Home >> Carr >>

Poetry and verse written by J.L. Carr


J.L. Carr loved poetry: he published the work of 60 poets as small books; he was able to recite long passages of poems; and he modelled the character of Hetty in What Hetty Did on the young Carr, who loved the poetry of Robert Browning. He also wrote some poems, a few of which have been published..


Personal notebook, 1933-36

His sister, Kathleen (Kathie) Carr England, kept all her younger brother's letters to her and saved his letters to their parents and to his sister Ethel. She also saved photographs of JLC, a school diary for 1925, and a small notebook, all of which are now held by the West Yorkshire Archive in Leeds. The notebook dates from between 1933 and at least 1936 because there are two addresses in the front, one in Bitterne in Hampshire and one in Edgbaston in Birmingham. The notebook contains reminders about school lessons; some ideas perhaps for stories; a list of places to be visited on a cycling tour of the West Country; some pen and ink drawings including a very good one of a cowboy on a horse; the address and price per 1000 words of a typing service; and some verses, most unfinished.


Pasque Petals, volume 13, March, 1939, pages 275 and 280.

While Carr was teaching in Huron in the school year of 1938-39 he had two poems published in this magazine. They were entitled:

As I went down to Woonsocket

Purbeck Isle


Woonsocket is the county seat of Sanborn County in South Dakota, USA, a town of about 650 people. It is named after a town in Rhode Island.

The Isle of Purbeck is a peninsula in Dorset, southern England. Carr must have visited the area when he was teaching in his first school after graduating, in Bitterne, near Southampton, between 1933 and 1935.

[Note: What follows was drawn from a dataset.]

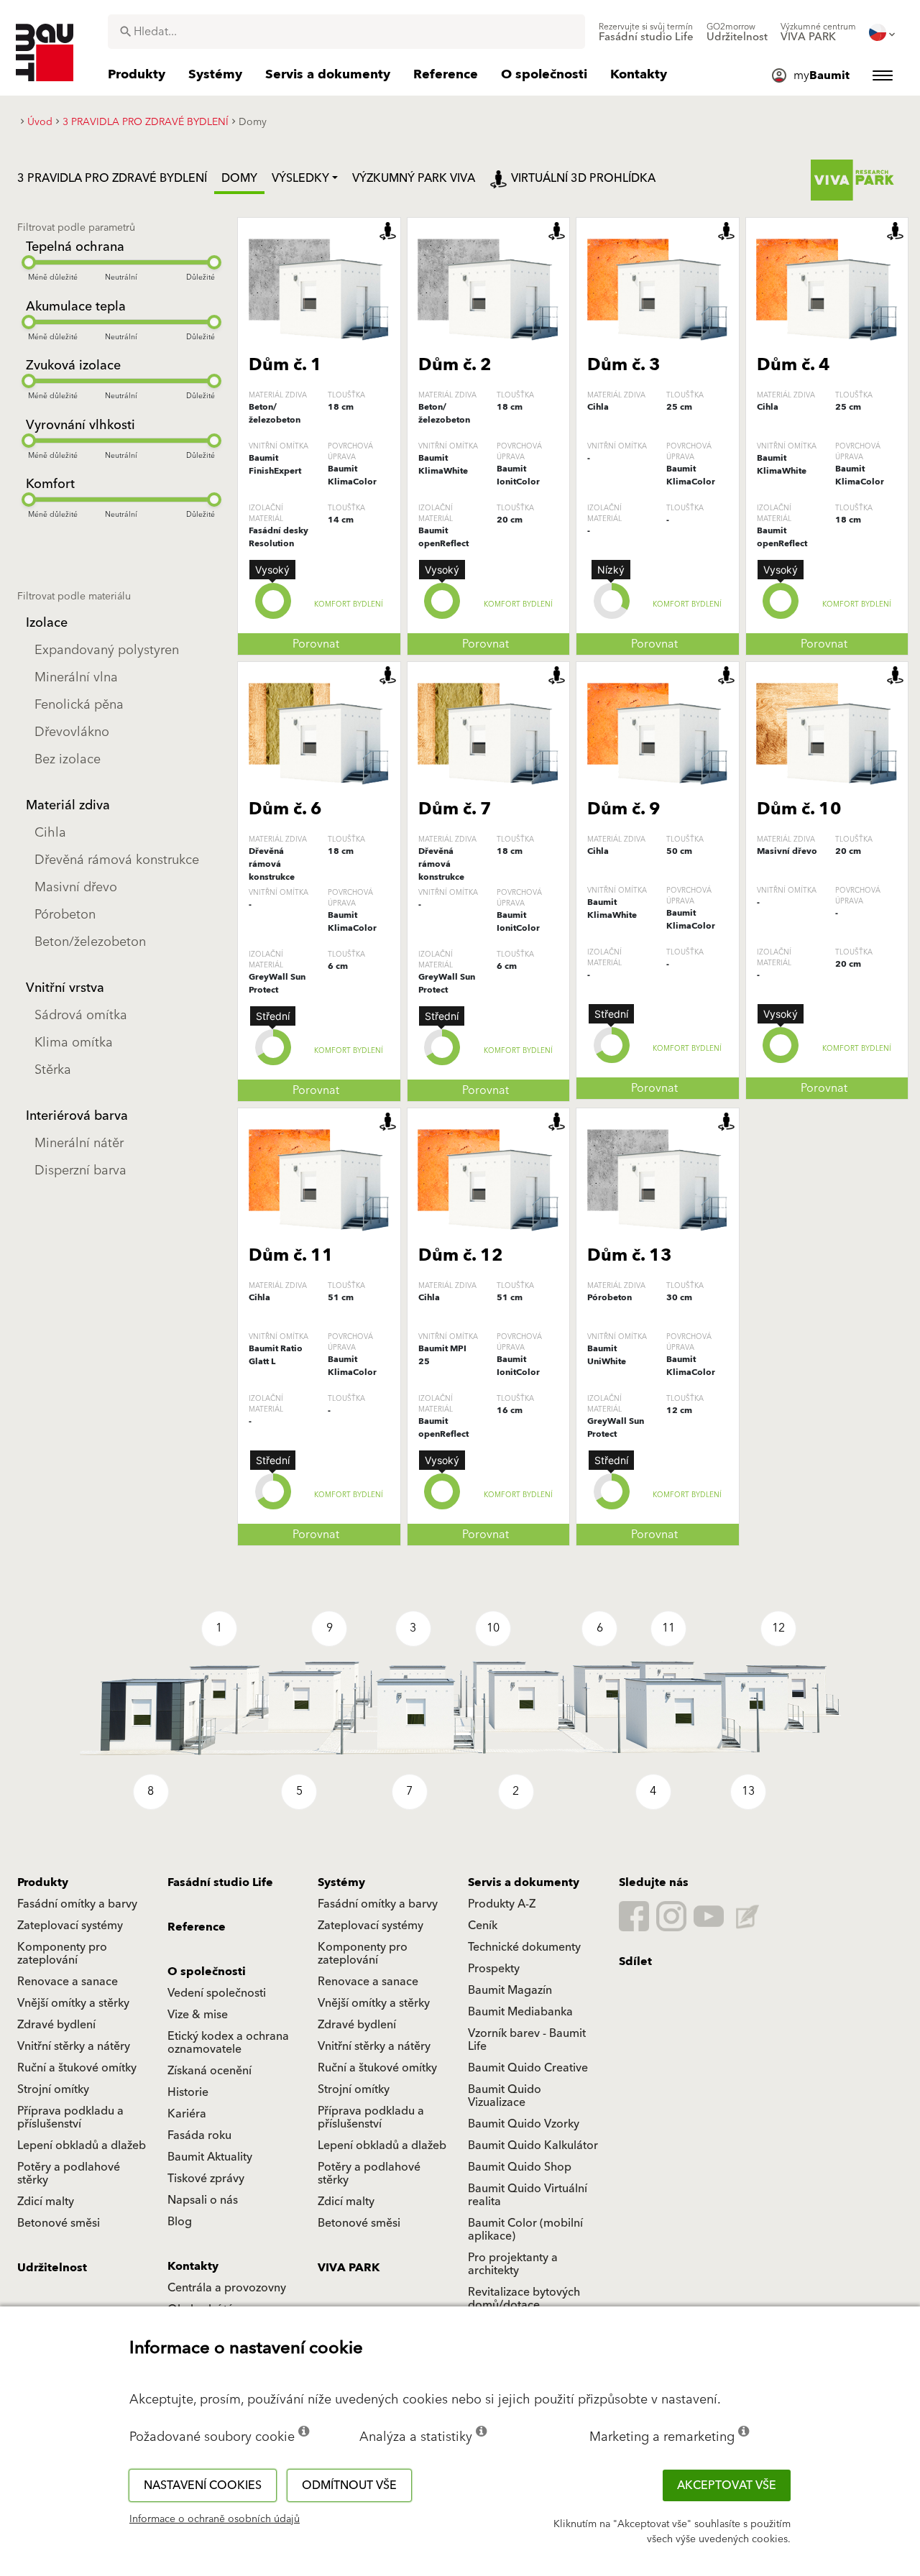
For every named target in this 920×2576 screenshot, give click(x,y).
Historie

Pasque Petals is the journal of the South Dakota State Poetry Society. It was first published in May 1926 and is the oldest poetry journal in continuous publication in the United States National Federation of State Poetry Societies.

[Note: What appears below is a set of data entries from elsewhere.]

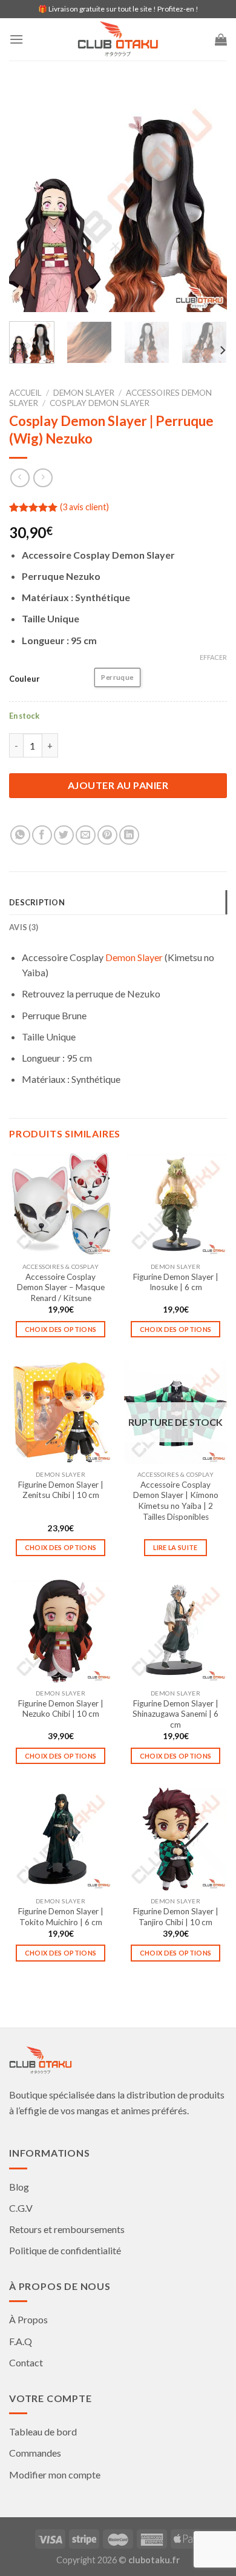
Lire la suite (175, 1547)
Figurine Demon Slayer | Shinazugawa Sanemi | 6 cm (175, 1714)
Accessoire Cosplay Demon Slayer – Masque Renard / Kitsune (61, 1287)
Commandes (35, 2452)
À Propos (28, 2319)
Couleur (24, 679)
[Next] (207, 203)
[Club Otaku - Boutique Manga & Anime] (118, 39)
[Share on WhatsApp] (20, 835)
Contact (26, 2362)
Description (37, 902)
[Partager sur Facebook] (42, 835)
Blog (19, 2186)
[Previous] (28, 203)
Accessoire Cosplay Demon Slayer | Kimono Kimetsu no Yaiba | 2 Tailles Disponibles (175, 1501)
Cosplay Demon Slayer (99, 403)
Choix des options (61, 1329)
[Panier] (221, 39)
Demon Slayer (83, 393)
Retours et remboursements (67, 2229)
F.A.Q (20, 2341)
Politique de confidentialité (65, 2250)
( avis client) (84, 507)
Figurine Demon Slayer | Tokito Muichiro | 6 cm (60, 1916)
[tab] (118, 902)
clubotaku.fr (154, 2560)
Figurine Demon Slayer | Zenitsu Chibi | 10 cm (60, 1490)
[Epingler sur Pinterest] (107, 835)
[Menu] (16, 39)
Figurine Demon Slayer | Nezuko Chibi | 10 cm (60, 1709)
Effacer (213, 657)
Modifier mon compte (54, 2474)
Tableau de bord (43, 2431)
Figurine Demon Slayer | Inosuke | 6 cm (175, 1282)
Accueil (25, 393)
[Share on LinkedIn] (129, 835)
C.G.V (21, 2208)
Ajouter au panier (118, 785)
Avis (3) (23, 927)
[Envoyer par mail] (86, 835)
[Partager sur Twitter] (64, 835)
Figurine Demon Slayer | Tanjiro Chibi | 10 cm (175, 1916)
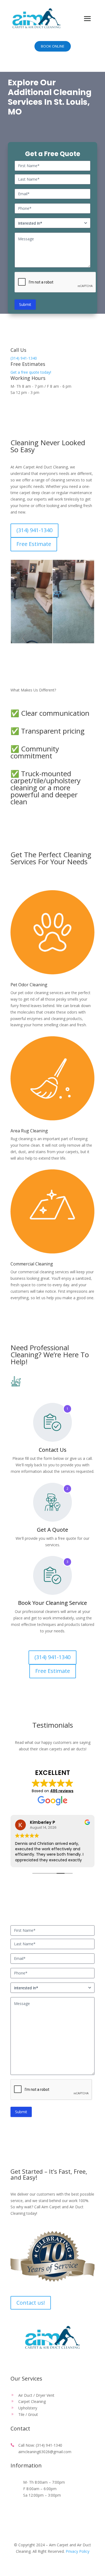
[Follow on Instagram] (63, 2361)
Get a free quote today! (30, 372)
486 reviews (62, 1791)
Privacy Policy (77, 2551)
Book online (52, 46)
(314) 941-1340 (23, 358)
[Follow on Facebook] (41, 2361)
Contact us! (30, 2302)
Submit (25, 304)
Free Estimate (31, 544)
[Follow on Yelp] (52, 2361)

[I thank Jennifer Littlefield of Huron Public Library for telling me about the Sixty Year Comprehensive Index of Pasque Petals, 1926-1986, on the South Dakota Digital Archives. I also thank Michele Christian of South Dakota State University for sending me a scan of the poems.]


The Battle of Birmingham, written in Birmingham in 1940, published in Kettering in about 1966.

When Carr was teaching at Hastings Road School in Birmingham in 1940 while waiting to be called up, he wrote on the blackboard short verses that he had made up for children to copy and practice their handwriting. He kept the exercise book of the child with the best handwriting and found it again in 1966 when he published the poems as The Battle of Birmingham.


Some early poems and recent drawings by J.L. Carr, 1912-1994.

This small book was published in 1994 by Carr's son and daughter-in-law after his death, in commemoration. It contains 16 poems, some of which probably appeared in The Battle of Birmingham. Others are dated between 1930, when he was 18, and 1945, aged 33. This small book is available from the Quince Tree Press.